The above examination of sexual identity over time ignores potential changes within youths of different sexual identities. Such changes are presented in Table 2. In general, youths either maintained their sexual identity or assumed a gay/lesbian identity over time. Youths who had identified as gay/lesbian at earlier times consistently identified as such at later times. Youths who had identified as both gay/lesbian and bisexual prior to baseline were approximately three times more likely to identify as gay/lesbian than as bisexual at subsequent assessments. Of youths who had identified only as bisexual at earlier assessments, 60–70% continued to identify as bisexual, while approximately 30 – 40% assumed a gay/lesbian identity over time.

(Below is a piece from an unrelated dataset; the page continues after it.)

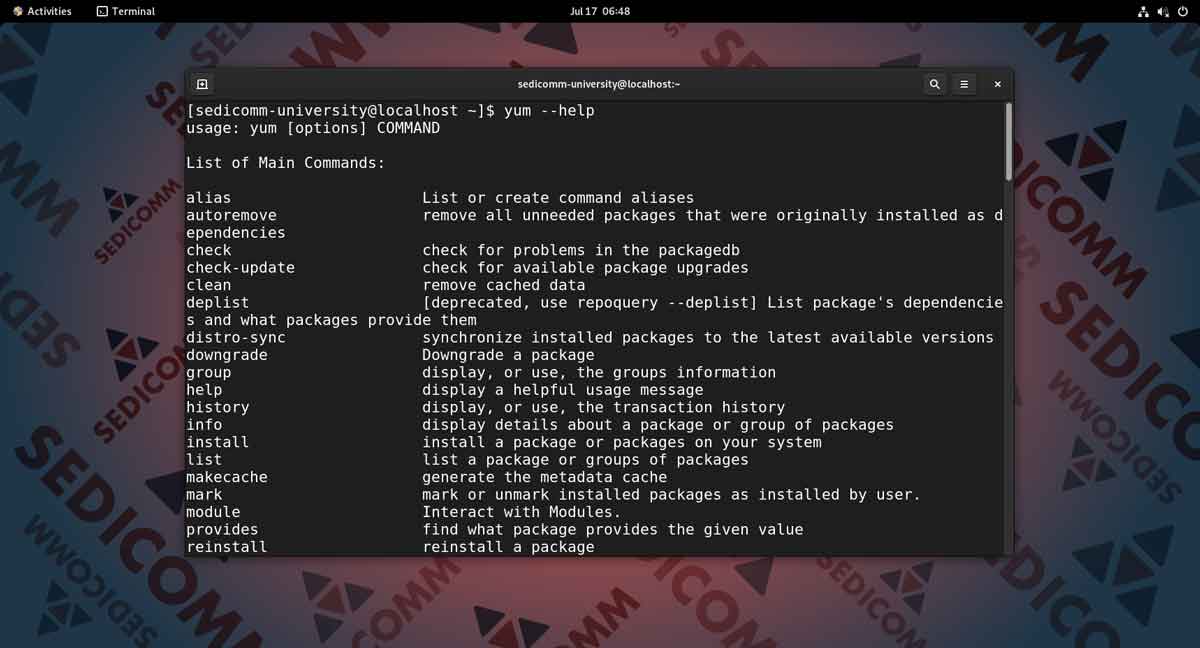Click the 'autoremove' command name
This screenshot has width=1200, height=648.
(231, 215)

As valuable as the aforementioned data may be, they are limited because the level of analysis is the sample rather than the individual. Sample-level data fail to address the critical issue of individual change in sexual identity. Therefore, at the individual-level of analysis, we created profiles for each youth of the change in sexual identity over the four longitudinal times (see Table 3), resulting in three major groups composed of youths who (1) consistently self-identified as gay/lesbian, (2) transited from bisexual to gay/lesbian identities, or (3) consistently self-identified as bisexual. This trichotomous measure of individual-level change in sexual identity is used in all subsequent analyses. Youths demonstrating other patterns of change in sexual identity also are presented in Table 3; however, there were too few such youths for inclusion in subsequent analyses.

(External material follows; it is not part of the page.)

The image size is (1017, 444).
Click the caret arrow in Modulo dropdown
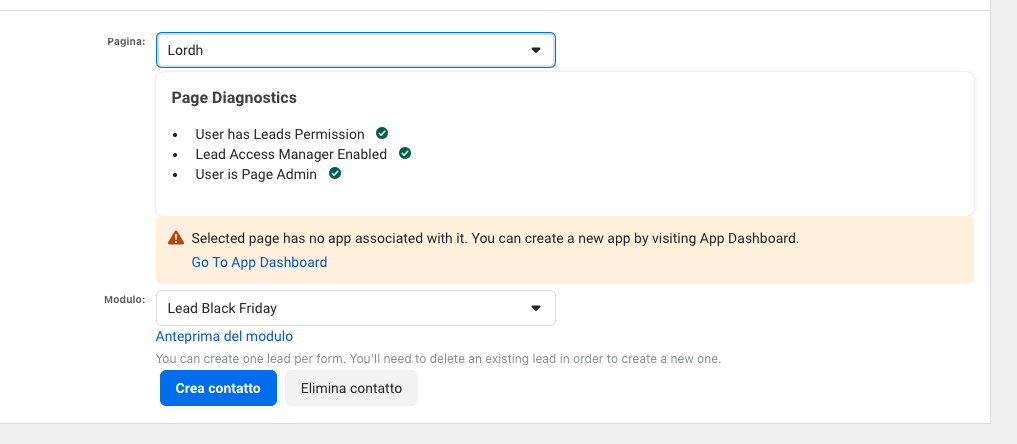[535, 308]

We used a series of one-way ANOVAs to compare the three GLB sexual identity groups (i.e., consistently gay/lesbian, consistently bisexual, and transited to gay/lesbian) with respect to the time since the youths experienced various psychosexual and sociosexual milestones of identity formation (see Table 4). The youths generally did not differ significantly on the time since reaching various psychosexual milestones, contrary to hypothesized expectations. However, as hypothesized, the youths did differ on time since reaching sociosexual milestones. Consistently gay/lesbian youths had their first discussion about same-sex sexuality with another individual and were involved in a gay-related social activity for at least a year longer than either of the other two groups of youths.

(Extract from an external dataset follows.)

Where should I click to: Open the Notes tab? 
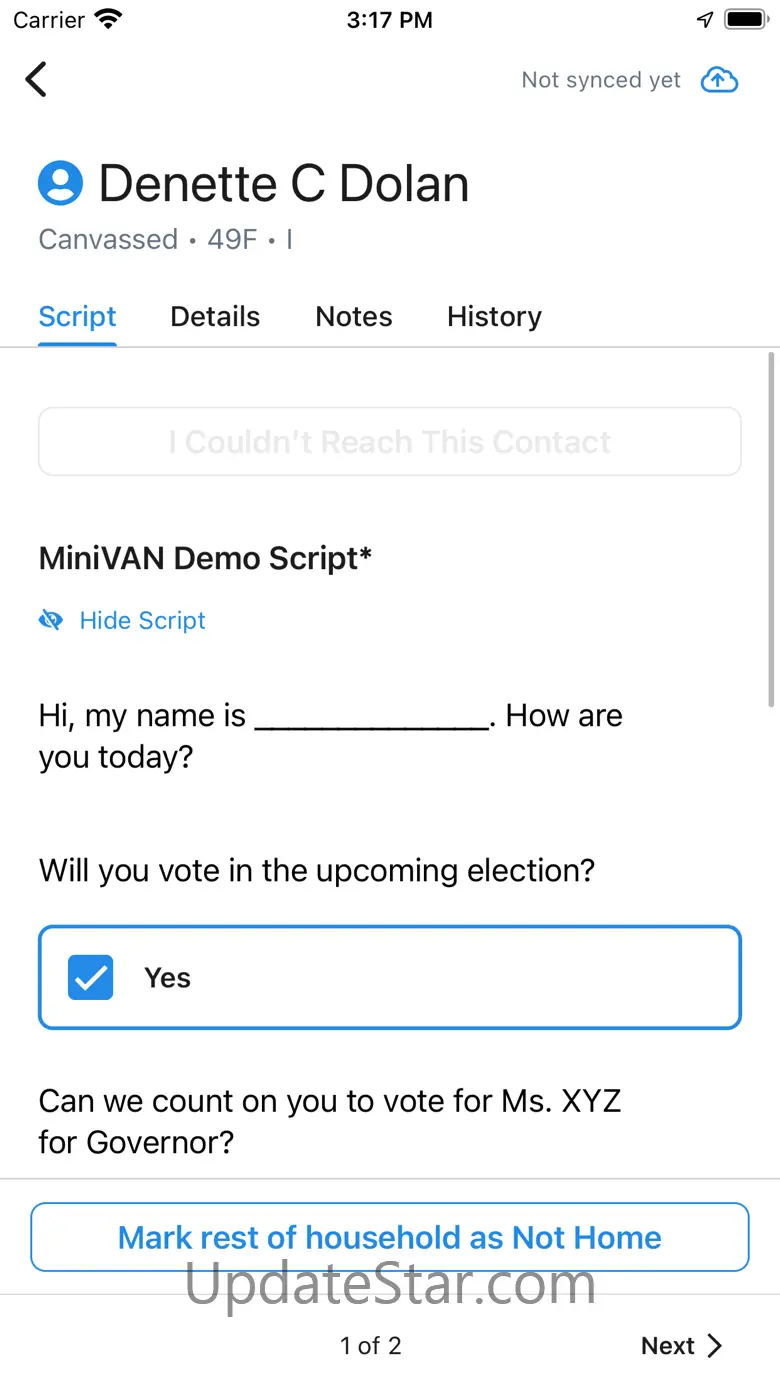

Comparisons among the three GLB sexual identity groups, using ANOVA for continuous variables or chi-square analyses for categorical variables, on sexual orientation, sexual behavior, and aspects of the identity integration process are presented in Table 5. As hypothesized, youths who consistently identified as gay/lesbian differed from consistently bisexual and transited youths on current sexual orientation and sexual behaviors. Consistently gay/lesbian youths reported both a sexual orientation and sexual behaviors that were more same-sex centered than peers who transited to a gay/lesbian identity, and both of these groups of youths differed from peers who consistently identified as bisexual. Youths who consistently identified as gay/lesbian were more certain about, comfortable with, and accepting of their GLB identity than were peers who transited to a gay/lesbian identity or who consistently identified as bisexual. Furthermore, consistently gay/lesbian youths were involved in more gay-related social activities, endorsed more positive attitudes toward homosexuality, and were more comfortable with other individuals knowing about their homosexuality.
We examined the associations between potential covariates (i.e., gender, ethnicity, SES, age, and social desirability) and the sexual identity groups (see Table 6). Significant gender and age differences emerged. Follow-up analyses indicated several significant pairwise associations (p < .05) between gender and various study outcomes. Specifically, female youths were over three times more likely than male youths (odds ratio = OR = 3.58) to identify consistently as gay/lesbian than to transit from a bisexual to a gay/lesbian identity, χ2 (1, N = 114) = 6.73. Female youths also were less likely than male youths (OR = .20) to have transited from a bisexual to a gay/lesbian identity as compared with maintaining a bisexual identity, χ2 (1, N = 49) = 6.94. Furthermore, female youths were no more likely than male youths to identify as consistently bisexual as compared with consistently gay/lesbian, χ2 (1, N = 109) = 0.51, ns. Youths who were consistently gay/lesbian were significantly older than youths who had transited to a gay/lesbian identity. In subsequent analyses, we imposed controls for gender and age when examining the relations between individual sexual identity and our indicators of identity formation and integration. Although not associated with changes in GLB sexual identity, we also controlled for ethnicity, SES, and social desirability because significant relations existed between these factors and the other variables.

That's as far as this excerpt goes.